* India discounts narrow to up to $2 vs $3 last week
* China gold premiums slip from near three-year peak
By Rajendra Jadhav and Swati Verma
MUMBAI/BANGALORE, Dec 23 Gold demand in India
remained subdued this week despite a sharp fall in prices to
over 10-1/2 month lows as a severe cash crunch and holidays kept
buyers away from the market, while premiums in China fell from
near 3-year highs touched in the prior week.
Dealers in India, the world's No.2 consumer of the metal,
were offering a discount of up to $2 an ounce this week over
official domestic prices that include a 10 percent import tax.
In the previous week, they were offering a discount of up to $3.
"People do not have cash to buy gold in rural areas, while
urban consumers are in holiday mood. They are not interested in
buying gold," said Mukesh Kothari, director at bullion dealer
RiddiSiddhi Bullions in Mumbai.
Last month, Prime Minister Narendra Modi scrapped 500- and
1,000-rupee banknotes, or 86 percent of the value of cash in
circulation, as part of a crackdown on corruption, tax evasion
and militant financing.
The move hit wedding season demand, dealers said.
Indian jewellers rely on the wedding season for an uptick in
demand during winter after the end of key festivals such as
Diwali, but this year wedding demand has fallen sharply due to
the cash crunch, jewellers said.
Local gold prices fell to 26,862 rupees per 10 gram
on Thursday, the lowest since Feb. 2, 2016.
Spot gold, which hit a 10-1/2-month low of $1,122.35
last week under pressure from a stronger dollar after a hawkish
rate hike forecast from the Federal Reserve, was on track for a
seventh straight weekly decline.
"Many investors have lost interest in gold over the last few
years since it gave negative returns. They also fear the
government may bring new rules to limit gold holding," said a
Mumbai-based dealer with a private bank.
The government had clarified earlier this month that "there
is no limit on holding of gold jewellery or ornaments."
Gold premiums in top consumer China fell from their near
three-year highs hit last week.
Premiums in China against the international benchmark
came down to $28-$29, traders said.
They rose to over $40 an ounce in the week to Dec. 16, the
highest since January 2014, according to Thomson Reuters data.

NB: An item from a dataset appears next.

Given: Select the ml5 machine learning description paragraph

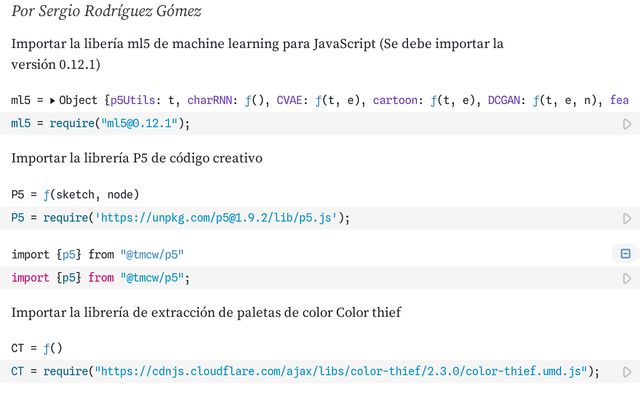Looking at the screenshot, I should [257, 54].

Premiums rose on fears of limited supply of the metal, traders
"There is some buying, but not very strong. People in China
or Hong Kong do not buy for Christmas, but only for the Chinese
New Year and we have three more weeks to go for that," said
Ronald Leung, chief dealer at Lee Cheong Gold Dealers in Hong
In Hong Kong and Singapore, sellers offered premiums of up
to $1.50 an ounce. Discounts in Tokyo remained at 50 cents.